Okay, THIS recipe has been anticipated and requested by so many that I had to get it up for you guys (and it was a great excuse to have it for dinner)! It’s seriously one of my favorite meals and even my meat-loving brother loves it! You can’t go wrong here!
Eggplant is one of those things that is hard to get just right. You have to get the bitterness out of it, but you don’t want it chewy or soggy. You have to find that sweet spot, right in the middle. Really it was a trial and error thing for me, but this recipe has it perfected, I swear by it!
You want to start this recipe by preheating your oven to 400°F and cutting your eggplant in 1/4-1/2″ thick pieces.
Once you’ve cut the eggplant, it’s time to get the bitterness that eggplant has out of it. You do this by using anything that will allow some airflow, like a cooling rack or even a colander, and generously covering both sides of the eggplant slices with salt and letting that sit for about 10-15 minutes.
Then, you’ll notice they have gotten a bit spongy, so to counter that you need to rinse them of all the salt, then press the excess water out. You can do this by laying down a cloth, putting the rinsed slices down on it, either folding the cloth other or using another cloth, cover the top of them and lay something heavy over the top (just as you would when pressing out tofu) to press the water out (I have an old marble cutting board that I use, but a thick book or something alike will do fine). Let that sit for another 10 minutes or so.
Now it’s time to bread up the eggplant and cook them. In one bowl, add the flour. In another, put the non-dairy milk (Unsweetened almond milk taste the best in my opinion, but any will work). Then in the last bowl, mix the bread crumbs and seasonings. Make sure your bread crumbs don’t contain milk. I used Panko bread crumbs here. They seem to be the easiest to find without the added milk. In that same order, dip the eggplant slices into each bowl, then lay on a baking sheet.
Now would be a good time to cook your noodles and warm the pasta sauce/marinara. I personally prefer marinara, but any pasta sauce will do. The less sugar in the sauce, the better though.
Put those breaded bad boys in the preheated oven for about 5-10 minutes, or until slightly browned. While that is baking, heat up some oil on medium-high in a pan. Once the oil is heated and the eggplant is browned slightly, pull some of the eggplant pieces and fry them up for just a minute or two. This just really gives them a good crisp. You can just bake them through, if you’d like to keep it healthier, but this truly gives them a great crunch.

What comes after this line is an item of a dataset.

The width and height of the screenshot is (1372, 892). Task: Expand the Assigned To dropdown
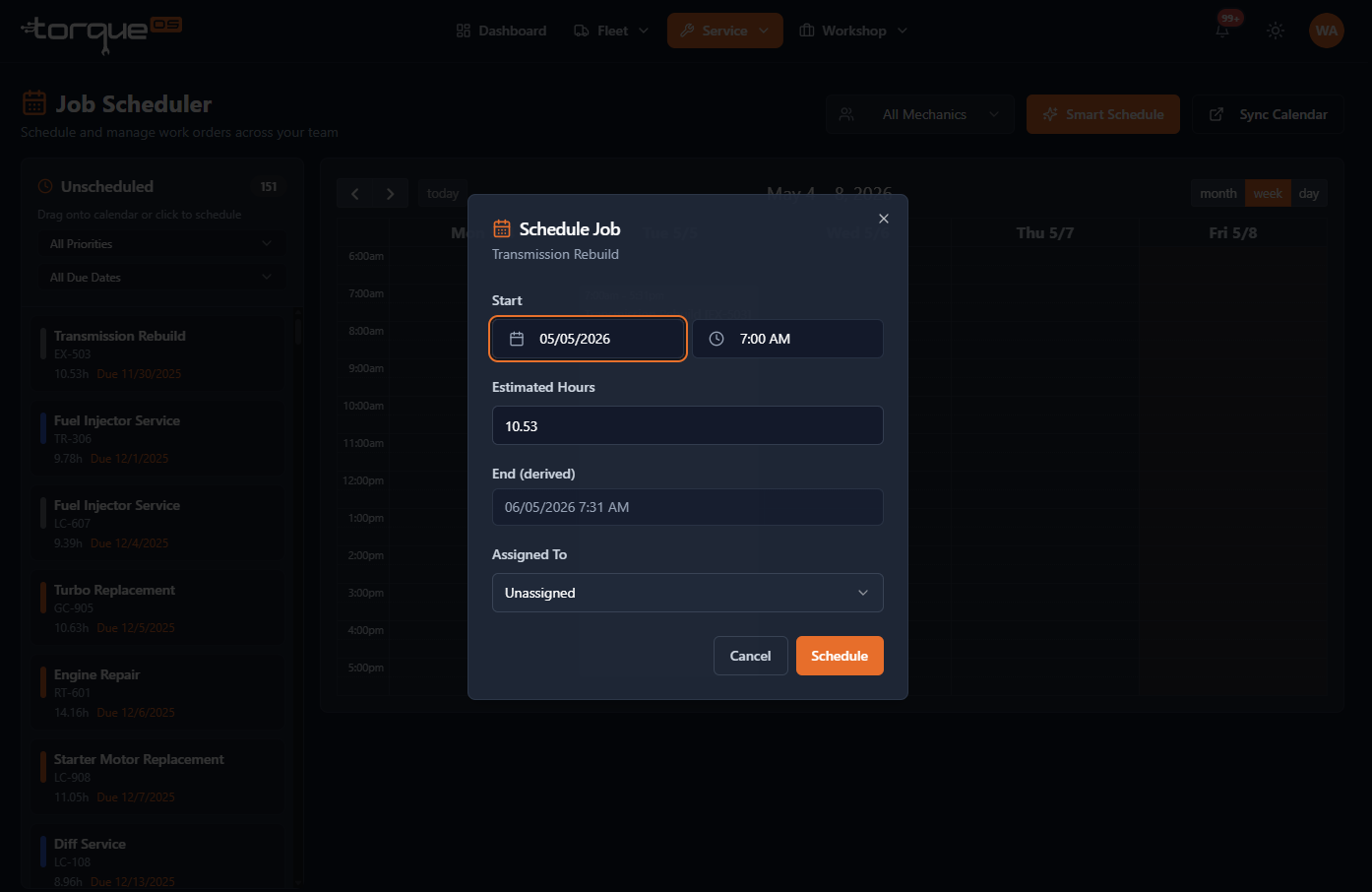[688, 593]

You’ll likely have to do this in batches unless you are only making a few or have an insanely large skillet, but don’t worry. You only have to fry them for a minute on each side to get them crispy. You can throw the cooked ones back in the oven to keep them warm while you bake the other batch(es), if you’re concerned.
Once all your eggplant slices are cooked and fried and your noodles and sauce is ready, all you have left to do is put it together and top with some vegan parmesan and devour this delicious meal! You could also add some nutritional yeast for a little extra “cheesy” flavor and nutrients, if you’d like!

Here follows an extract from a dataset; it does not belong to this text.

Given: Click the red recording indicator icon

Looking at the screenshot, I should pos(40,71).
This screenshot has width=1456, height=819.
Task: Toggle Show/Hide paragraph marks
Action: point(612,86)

Vegan Eggplant Parmesan RECIPE
Prep time: 20-30 minutes
Cook time: 15 minutes
Servings: 4-6 servings
- 1 Eggplant
- 2 cups all purpose flour
- 1.5 cups non-dairy milk
- 2-2 1/2 cups vegan bread crumbs
- 1 tbsp garlic powder
- 2 tbsp Italian seasoning
- 6 tbsp vegetable oil
- 1 lb spaghetti noodles, or noodles of your choice
- 24 oz marinara sauce, or pasta sauce of your choice
- Vegan Parmesan for topping
- Preheat oven to 400°F
- Cut eggplant in 1/4-1/2″ pieces
- Lay eggplant slices on a cooling rack and salt both sides of each piece generously with salt and let sit for 10-15 minutes
- Rinse salt off eggplant and lay on a cloth, cover the eggplant with another cloth and lay something heavy on top to press out the excess water. Let sit for another 10 minutes
- Put the flour in one bowl and the non-dairy milk in another. Mix the bread crumbs, garlic powder, and Italian seasoning in another bowl.

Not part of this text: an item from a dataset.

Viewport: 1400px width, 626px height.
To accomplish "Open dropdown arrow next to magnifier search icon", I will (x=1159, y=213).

- Dip each eggplant slice into the flour first, then the milk, then the bread crumb mix and lay on a baking sheet
- Bake breaded eggplant slices for about 10 minutes, or until just slightly browned
- Cook noodles and warm marinara/pasta sauce
- Heat oil over medium-high heat
- Fry each slice of eggplant for 1-2 minutes on each side, or until crispy.
- Plate up the cooked noodles, eggplant, and sauce and top with vegan Parmesan and ENJOY!